Abstract:
An apparatus for heating liquid fuel for an internal combustion engine has a heat exchanger equipped with a fileter for removing vapors generated during the heating of the fuel in the heat exchanger. The controller has a finger movable into a passage with a temperature responsive actuator. The hot fuel from the heat exchanger heats the temperature responsive actuator to control the flow of heating fluid to the heat exchanger.

Description:
FIELD OF INVENTION 
     The field of the invention is fuel heating systems for internal combustion engines. The fuel heating system utilizes heat from the coolant of the engine to raise the temperature of the fuel that is supplied to the carburetor or fuel injectors of the engines. 
     BACKGROUND OF INVENTION 
     Numerous structures have been proposed to preheat hydrocarbon liquid fuel prior to its delivery to a carburetor for an internal combustion engine. Hot exhaust gases and the hot coolants for the engines have been used to preheat the fuel. When the hydrocarbon fuel is heated, it tends to vaporize with the result that vapors along with liquid fuel is delivered to the carburetor. This makes it difficult to control the temperature of the liquid fuel and will starve the carburetor of liquid fuel. This results in engine inefficiency and stalling due to vapor lock. The prior art fuel preheaters are unable to compensate for temperature variations in the heat exchanger and the formation and extraction of fuel vapors from the heat exchanger so that only heated liquid fuel is supplied to the engine. 

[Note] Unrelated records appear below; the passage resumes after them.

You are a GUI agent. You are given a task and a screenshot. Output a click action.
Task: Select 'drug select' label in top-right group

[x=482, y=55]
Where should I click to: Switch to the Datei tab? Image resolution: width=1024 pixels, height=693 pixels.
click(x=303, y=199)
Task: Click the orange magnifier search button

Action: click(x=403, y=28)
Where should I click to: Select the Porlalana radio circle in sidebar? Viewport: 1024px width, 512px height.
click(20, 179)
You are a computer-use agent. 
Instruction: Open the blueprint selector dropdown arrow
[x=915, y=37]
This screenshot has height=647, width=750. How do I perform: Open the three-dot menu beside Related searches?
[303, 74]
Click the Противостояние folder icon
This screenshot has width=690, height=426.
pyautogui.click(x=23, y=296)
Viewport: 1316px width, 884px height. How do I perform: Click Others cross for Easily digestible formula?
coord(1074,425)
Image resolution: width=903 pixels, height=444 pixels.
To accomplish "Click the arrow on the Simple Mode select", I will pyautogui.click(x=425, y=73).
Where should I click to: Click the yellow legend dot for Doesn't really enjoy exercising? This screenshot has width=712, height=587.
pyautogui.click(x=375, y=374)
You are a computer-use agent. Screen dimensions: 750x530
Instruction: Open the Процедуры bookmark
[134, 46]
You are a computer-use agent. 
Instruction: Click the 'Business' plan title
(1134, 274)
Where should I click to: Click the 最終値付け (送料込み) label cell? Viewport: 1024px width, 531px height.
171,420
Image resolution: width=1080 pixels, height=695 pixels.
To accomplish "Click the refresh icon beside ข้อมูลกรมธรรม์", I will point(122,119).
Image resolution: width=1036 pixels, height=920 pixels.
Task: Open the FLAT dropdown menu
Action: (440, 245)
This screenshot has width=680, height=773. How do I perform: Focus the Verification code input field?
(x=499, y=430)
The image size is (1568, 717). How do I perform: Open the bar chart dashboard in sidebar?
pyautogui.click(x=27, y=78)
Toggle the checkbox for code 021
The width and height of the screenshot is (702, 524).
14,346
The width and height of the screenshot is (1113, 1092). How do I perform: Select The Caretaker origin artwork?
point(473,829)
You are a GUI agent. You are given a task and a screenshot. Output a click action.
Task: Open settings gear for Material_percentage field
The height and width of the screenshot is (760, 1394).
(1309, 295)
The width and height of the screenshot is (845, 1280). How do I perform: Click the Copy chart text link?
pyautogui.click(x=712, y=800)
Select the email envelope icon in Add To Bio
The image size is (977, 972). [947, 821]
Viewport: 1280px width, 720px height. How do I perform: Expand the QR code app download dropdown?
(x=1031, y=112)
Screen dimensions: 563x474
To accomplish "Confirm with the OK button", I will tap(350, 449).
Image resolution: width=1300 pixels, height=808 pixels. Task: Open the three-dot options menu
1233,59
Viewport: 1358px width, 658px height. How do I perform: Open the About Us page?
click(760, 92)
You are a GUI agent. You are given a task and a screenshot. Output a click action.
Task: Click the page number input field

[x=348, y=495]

     SUMMARY OF INVENTION 
     The invention is directed to an apparatus for heating liquid fuel prior to mixing with air and combustion thereof in a combustion apparatus, such as an internal combustion engine, heater or the like. The combustion apparatus utilizes a cooling fluid to control its temperature. The cooling fluid is used as the heat source to heat the liquid fuel. The apparatus heats liquid fuel for an internal combustion engine to a substantially constant temperature. This promotes fuel economy as the carburetor of the engine operates to produce a substantially uniform air-to-fuel mixture. The warm fuel also is efficiently atomized with fuel injectors of internal combustion engines. Vapors generated during the heating of the fuel are removed from the apparatus so as to avoid the problem of vapor lock. 
     The apparatus has a fuel heater comprising a housing having a first chamber for accommodating hot fluid from the cooling system of the engine. A controller operable in response to the temperature of the fuel leaving the heater is operable to control the flow of the hot fluid through the housing. This regulates the temperature of the fluid moving through the housing and maintains a substantially uniform heating of the liquid fuel. The housing has a wall that separates first and second chambers so that hot fluid in the first chamber effectively heats the fuel in the second chamber. The wall surrounds a non-heat conductive core that confines the fuel to the vicinity of the wall. The core does not function as a heat sink. This provides for an efficient and effective transfer of heat from the fluid to the liquid fuel without being materially affected by the metal of the housing and the external air temperature. 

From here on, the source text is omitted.